Reproduce every one of the records below word for word, changing nothing.

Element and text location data

--------

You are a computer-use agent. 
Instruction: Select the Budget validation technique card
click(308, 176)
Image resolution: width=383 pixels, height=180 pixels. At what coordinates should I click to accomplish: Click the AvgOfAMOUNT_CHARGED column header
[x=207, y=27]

--------

== Solution to the problem ==
You are a computer-use agent. 
Instruction: Select the Budget validation technique card
click(308, 176)
Image resolution: width=383 pixels, height=180 pixels. At what coordinates should I click to accomplish: Click the AvgOfAMOUNT_CHARGED column header
[x=207, y=27]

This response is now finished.